Suits were commenced Dec. 23, 2009 in North Carolina for four users who allege kidney damage due to the use of OsmoPrep, a prescription drug used to cleanse the intestines in preparation for a colonoscopy. (Holshouser et al v. Salix Pharmaceuticals, Ltd. and Salix Pharmaceuticals. Inc.)

The actions are against two Morrisville, N.C., pharmaceutical companies, Salix Pharmaceuticals, Ltd., and Salix Pharmaceuticals, Inc. ( SLXP). The company, which specializes in marketing gastrointestinal drugs, began selling OsmoPrep in 2006. It had over $30 million in sales in 2008.

OsmoPrep contains two types of sodium phosphates, which work by drawing water in the bowels. A large number of pills are taken the day before and the day of the colonoscopy. Salix also sells a product, Visicol, with similar chemicals and has the same purpose.

In December 2008, after receiving a number of reports of kidney injury, the FDA required Salix to place a black box warning on the product, as to serious kidney damage occurring after use of OsmoPrep and also Visicol. A black box warning is the most strict type of warning that the FDA can force a drug supplier to use in its labeling.

Also as a condition for continuing to market OsmoPrep, the FDA required Salix to perform what is known as a REMS evaluation--Risk Evaluation and Mitigation Strategies. These are designed to determine which population is more at risk in using the product, such as older person, those who are dehydrated or have pre-existing kidney damage, and those concurrently on other drugs.
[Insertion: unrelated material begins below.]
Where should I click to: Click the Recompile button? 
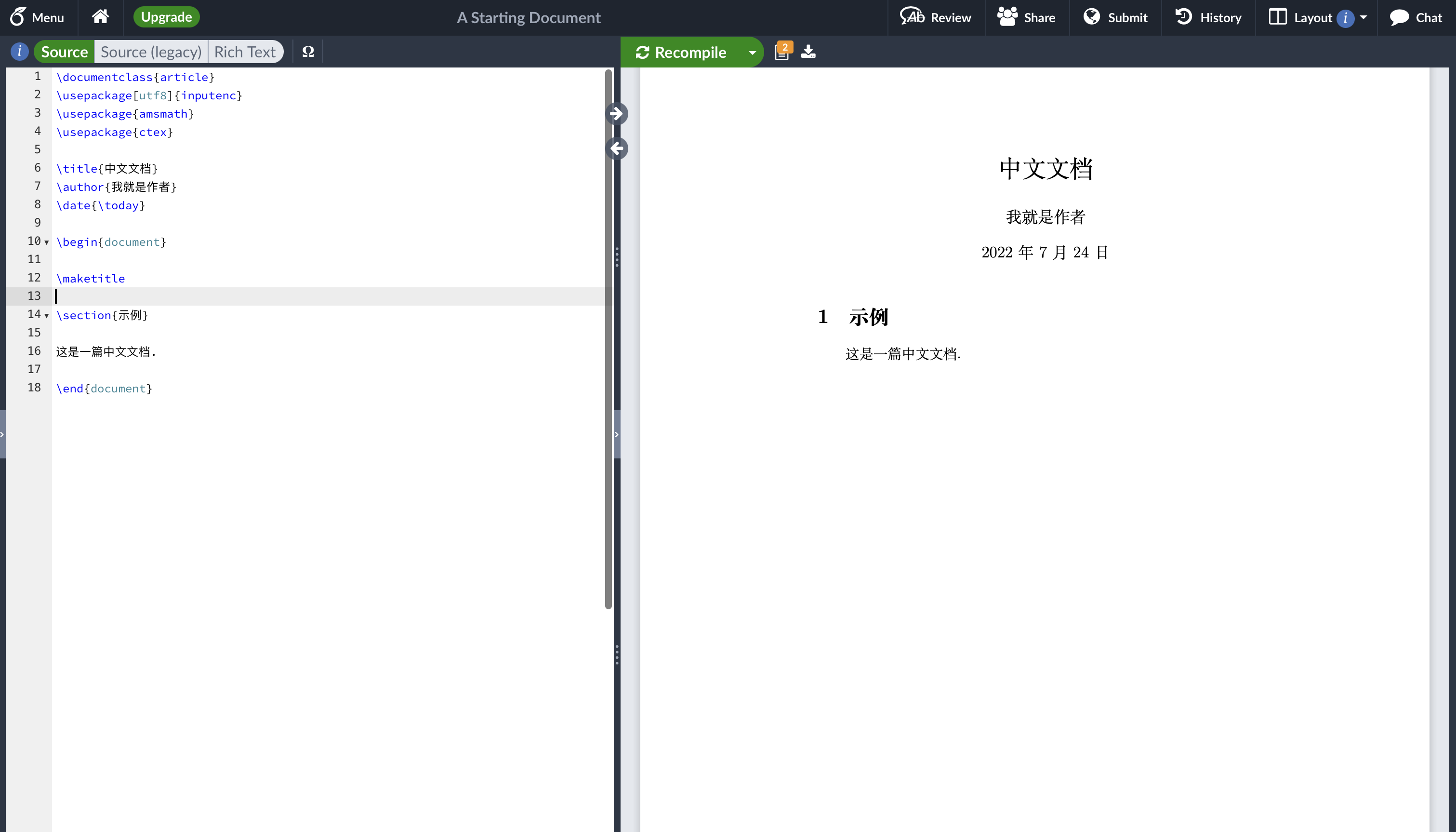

The liquid form of these oral phosphates had been used in Fleet Phospho-Soda, an over-the-counter product manufactured by C. B. Fleet in Virginia. Fleet withdrew this product from the market in December 2008 in response to a similar request from the FDA to enhance its warnings.
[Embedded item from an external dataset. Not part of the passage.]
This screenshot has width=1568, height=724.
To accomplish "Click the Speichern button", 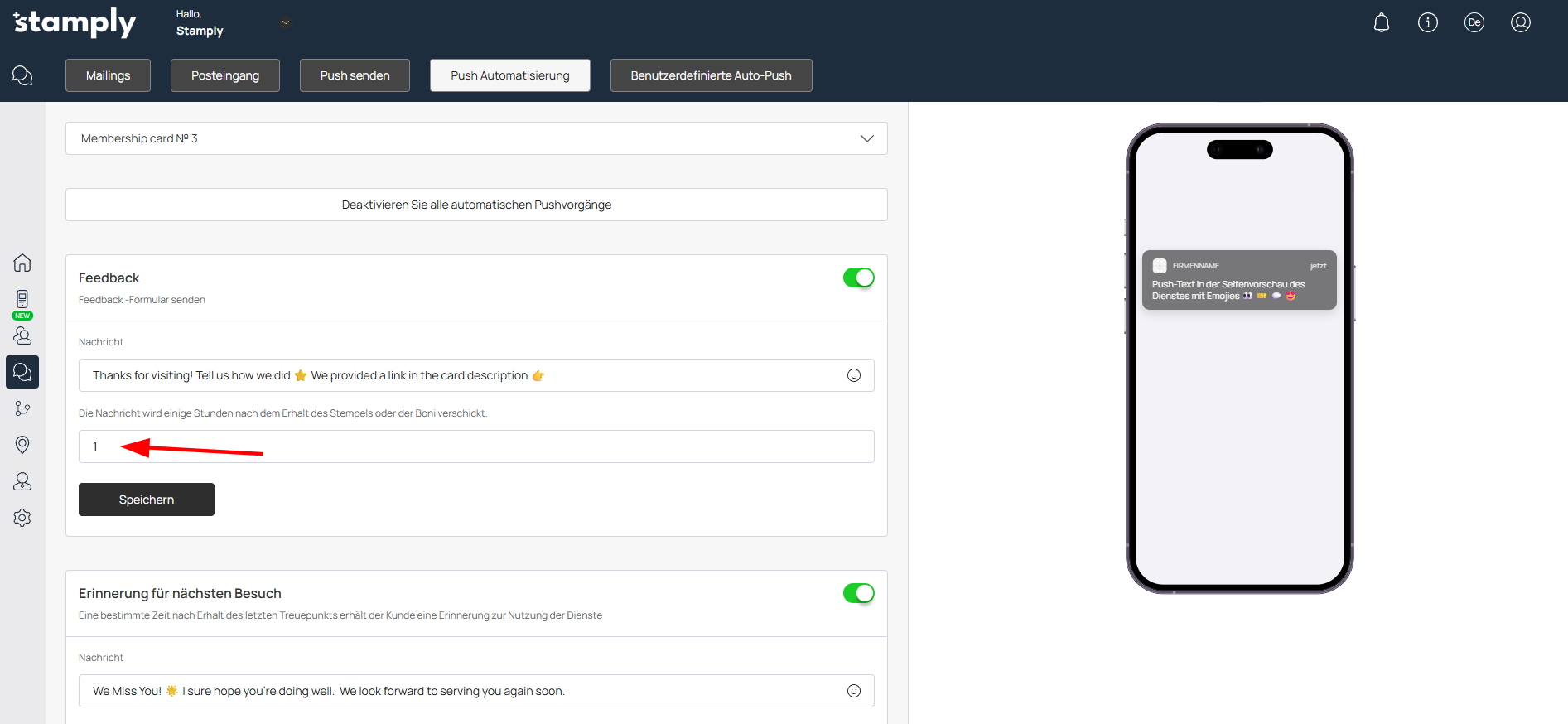I will click(147, 500).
The four plaintiffs in this suit, which was filed in Burke County, N.C., sustained a variety of serious kidney injuries, including the need for dialysis. The medical name for the condition they have suffered is acute phosphate nephropathy.

The complaint alleged that Salix was aware of the risks of serious kidney damage at the time of first marketing OsmoPrep and up until the FDA forced the black box warning. Such information came from articles in the medical literature and individual case reports.

The suit was commenced by the Greensboro, N.C., firm of WardBlackLaw, with assistance of the firm of Rheingold, Valet, Rheingold, Shkolnik and McCartney LLP, of New York City. The Rheingold firm is also involved with the Fleet Phospho-Soda litigation which has been consolidated in Cleveland, OH.